> [The problem]
Transcribe every line of the entries from the one containing "What do you see at coordinates (986, 526)" down to the one containing "center [986, 526].", including both of those lines. Leave out the pictures.

> [The input]

━━━━━━━━━━━━━━━━━━━━━━━━━━━━━━

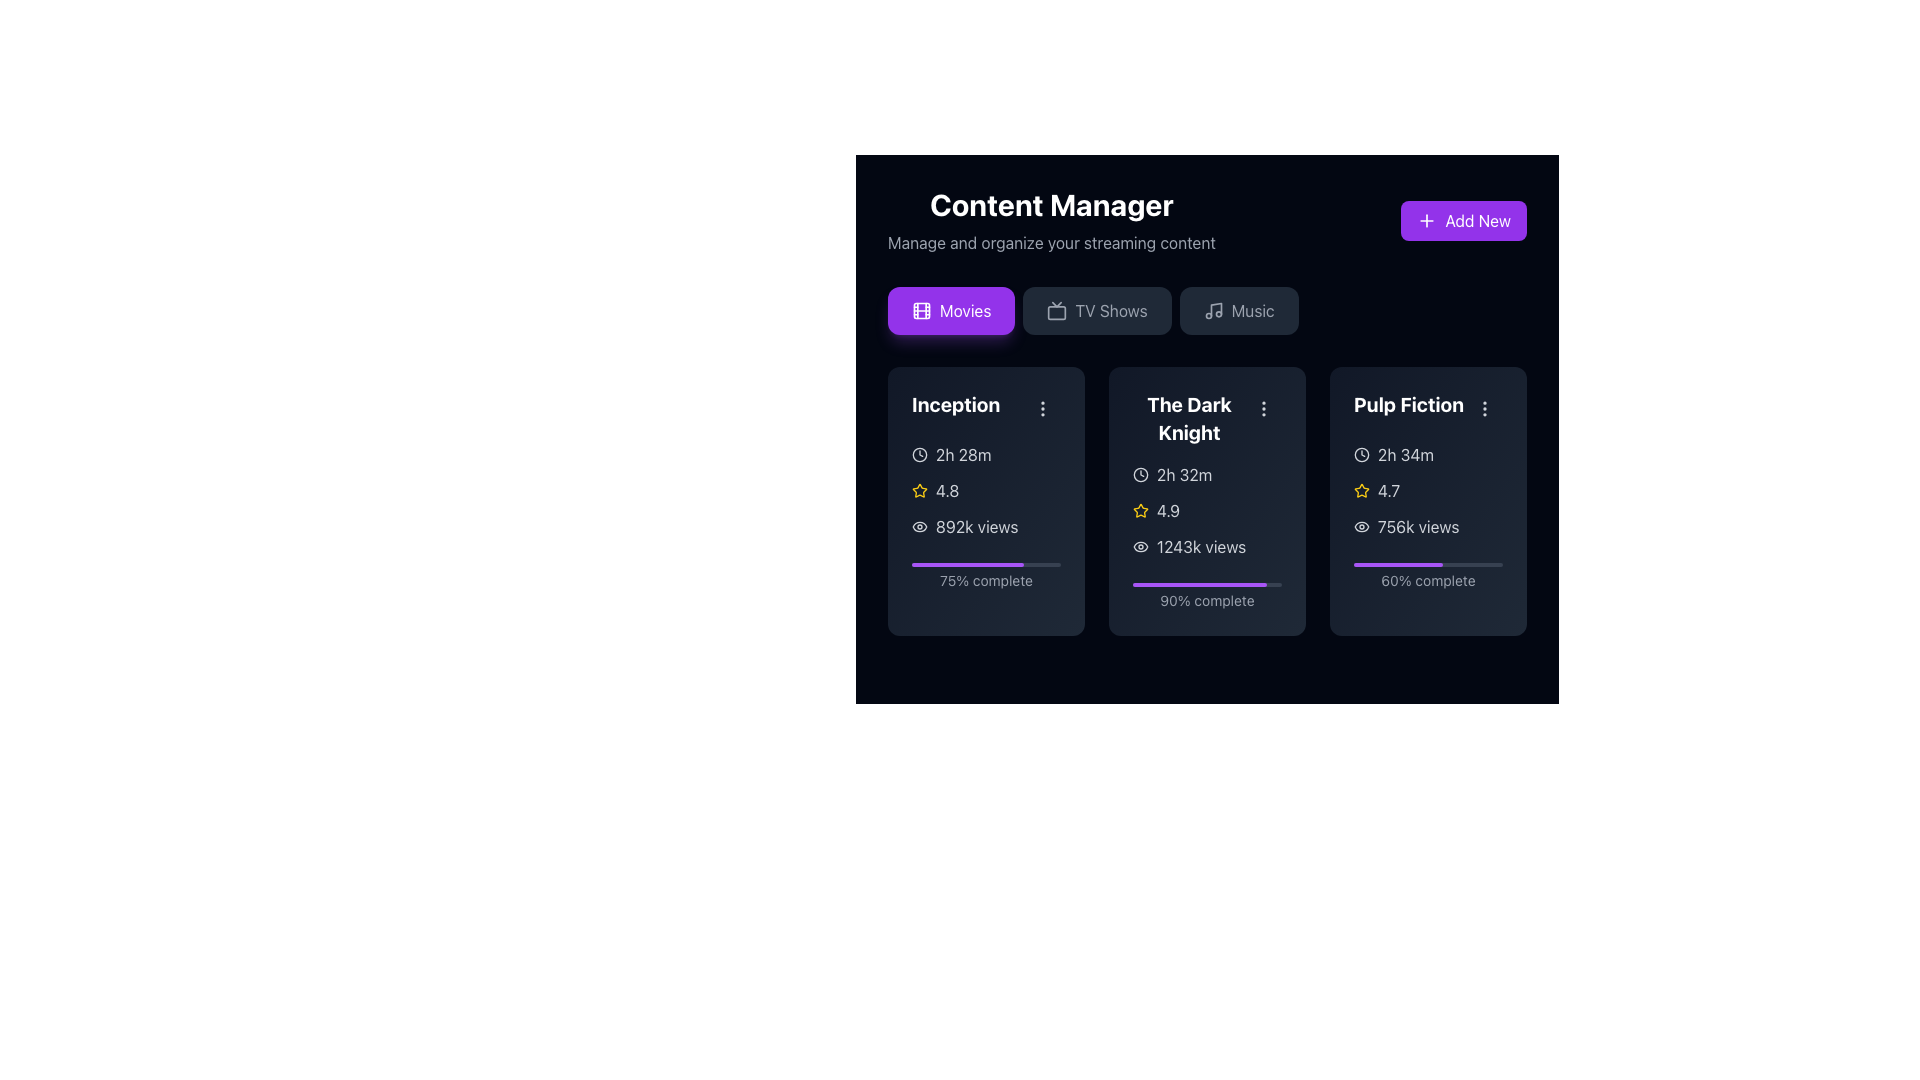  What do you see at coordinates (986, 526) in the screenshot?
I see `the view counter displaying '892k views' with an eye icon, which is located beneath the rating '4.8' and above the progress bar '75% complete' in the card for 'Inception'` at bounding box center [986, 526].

━━━━━━━━━━━━━━━━━━━━━━━━━━━━━━

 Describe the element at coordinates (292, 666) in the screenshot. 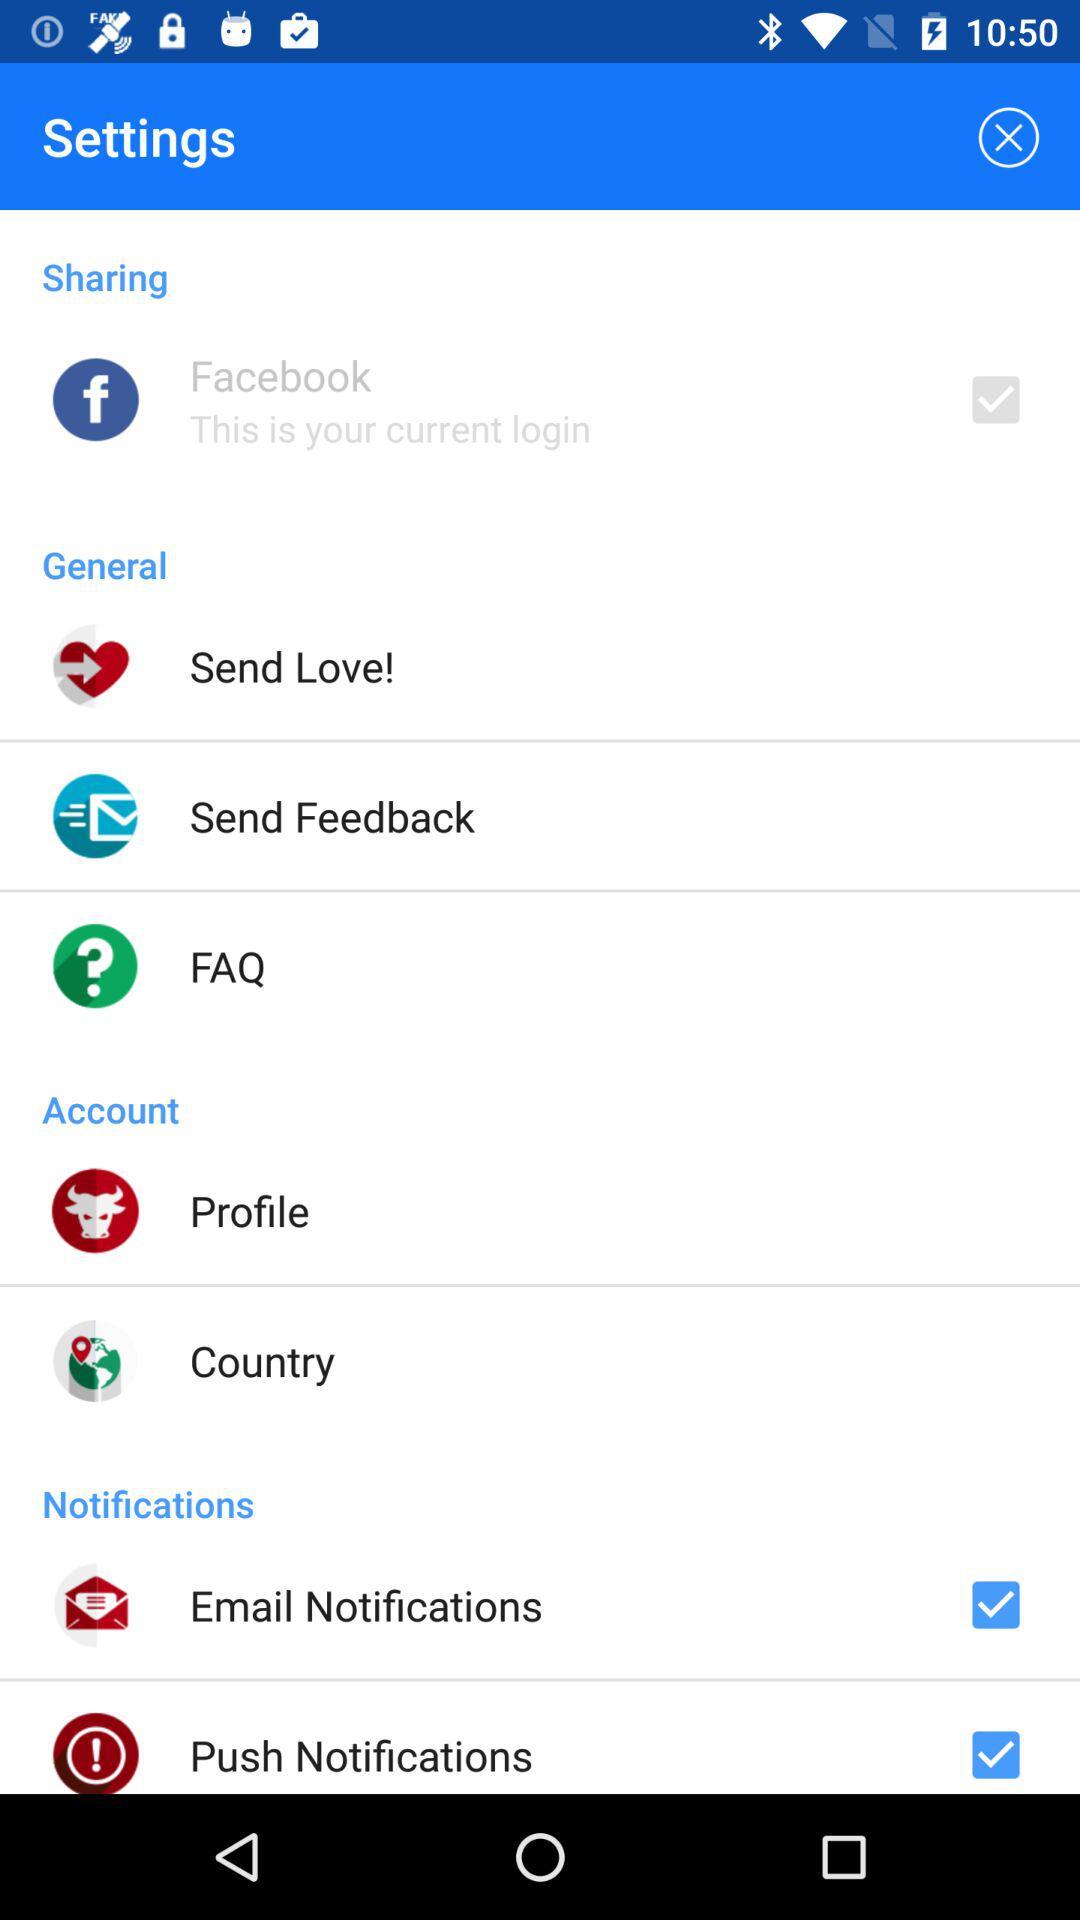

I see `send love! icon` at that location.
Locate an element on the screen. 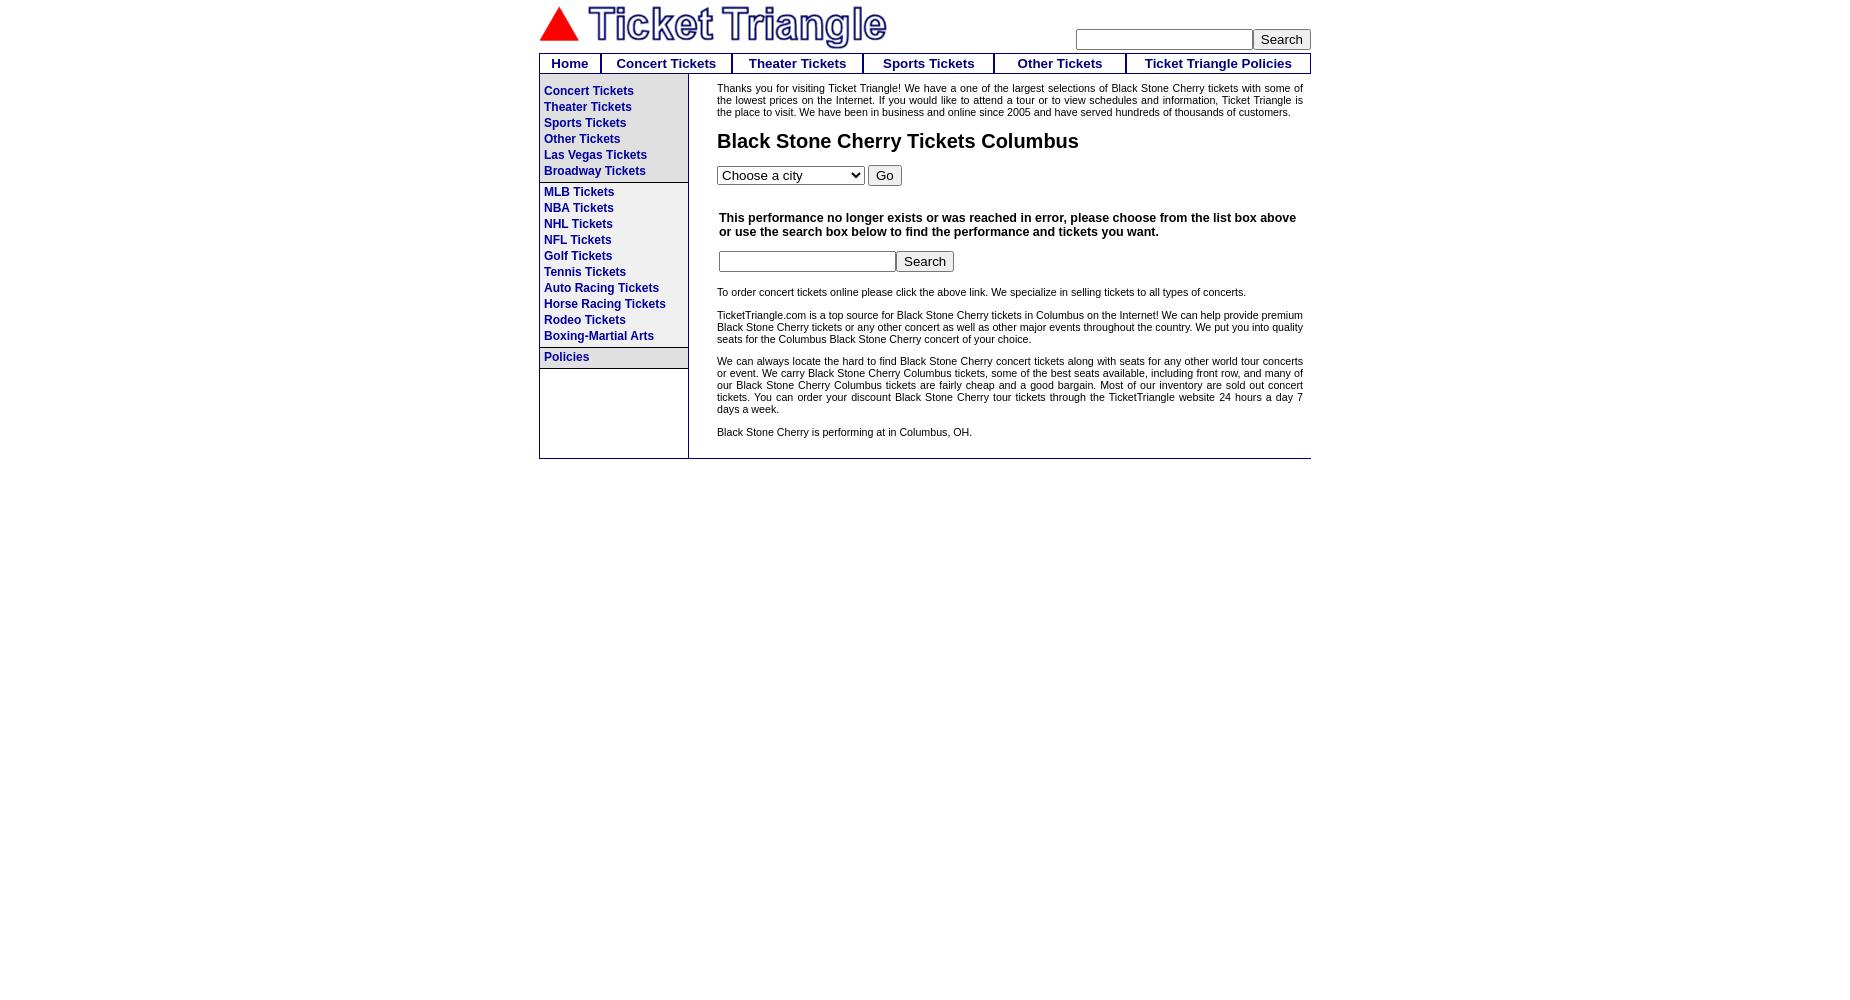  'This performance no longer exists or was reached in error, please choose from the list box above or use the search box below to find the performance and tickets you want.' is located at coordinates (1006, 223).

━━━━━━━━━━━━━━━━━━━━━━━━━━━━━━

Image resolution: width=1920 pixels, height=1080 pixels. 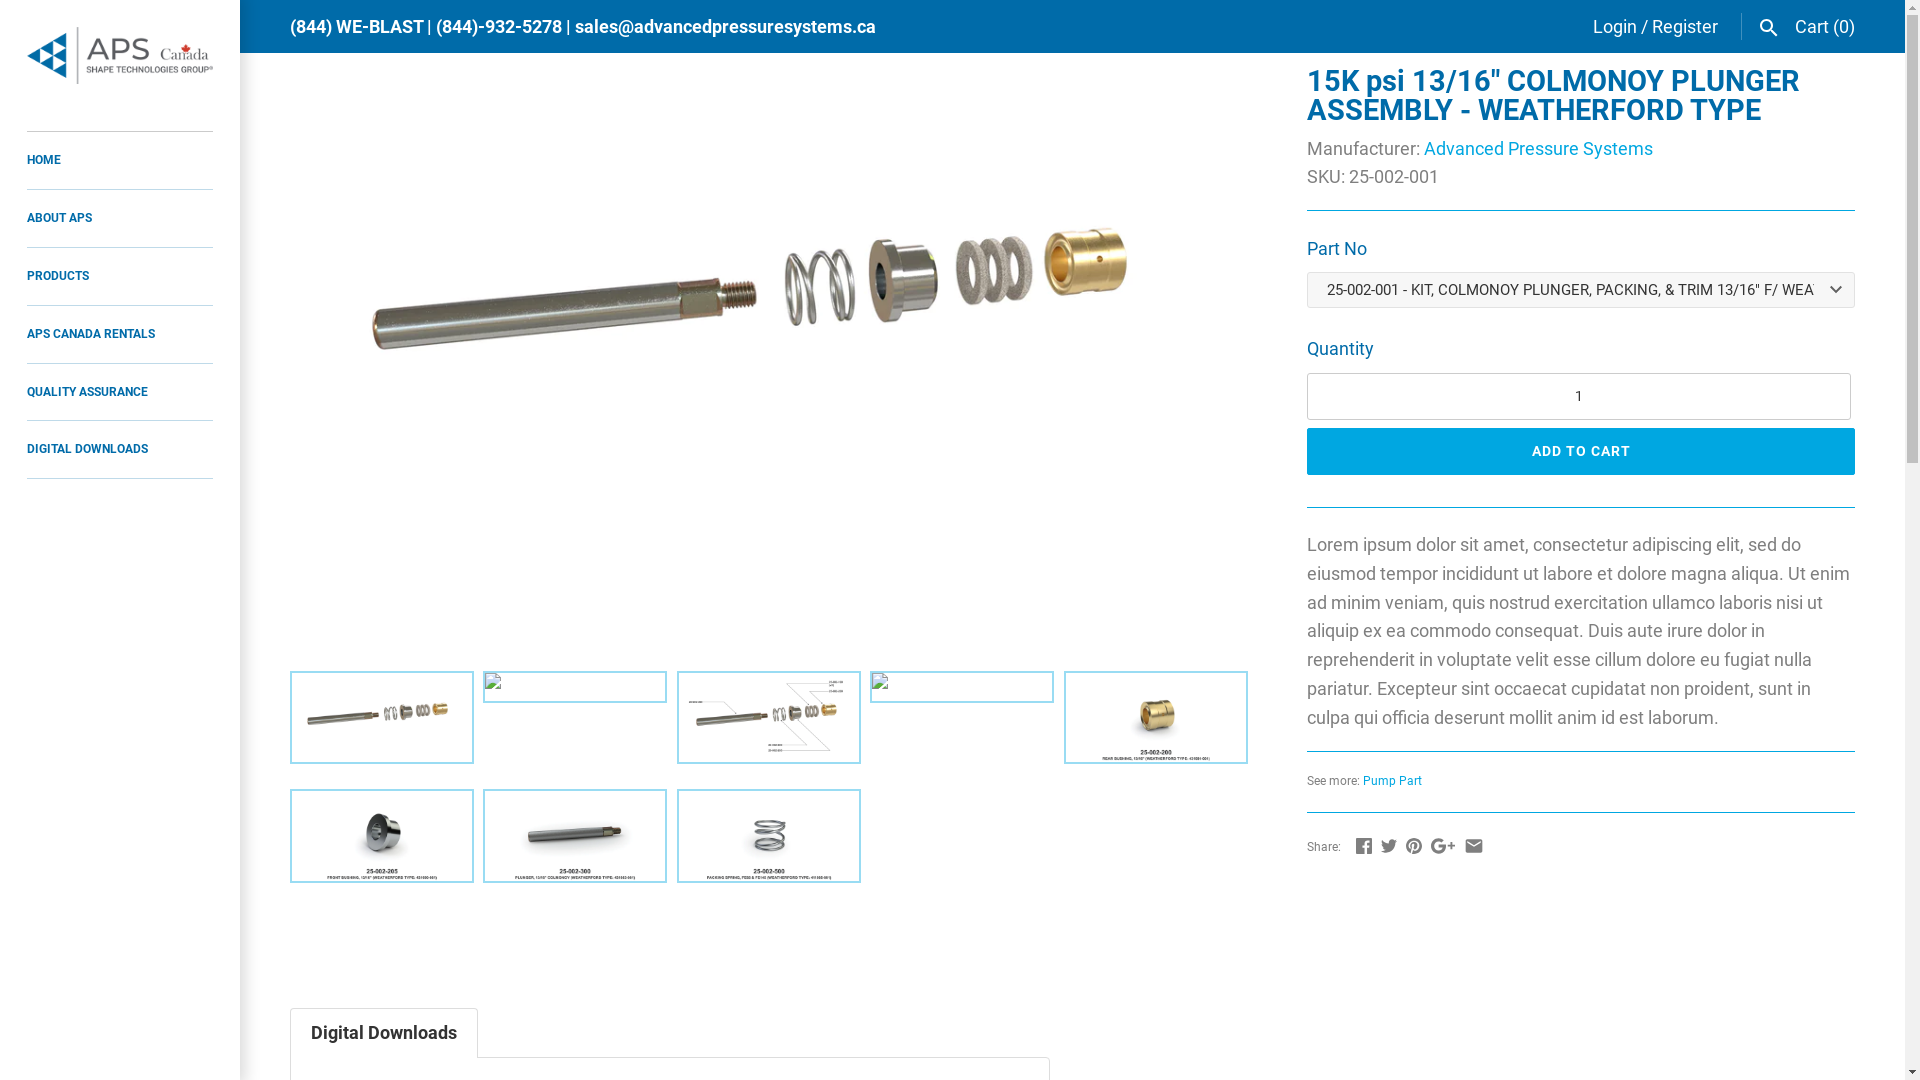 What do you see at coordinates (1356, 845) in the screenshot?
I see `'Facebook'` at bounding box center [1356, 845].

━━━━━━━━━━━━━━━━━━━━━━━━━━━━━━

> [Reply to the task]
  What do you see at coordinates (986, 526) in the screenshot?
I see `the view counter displaying '892k views' with an eye icon, which is located beneath the rating '4.8' and above the progress bar '75% complete' in the card for 'Inception'` at bounding box center [986, 526].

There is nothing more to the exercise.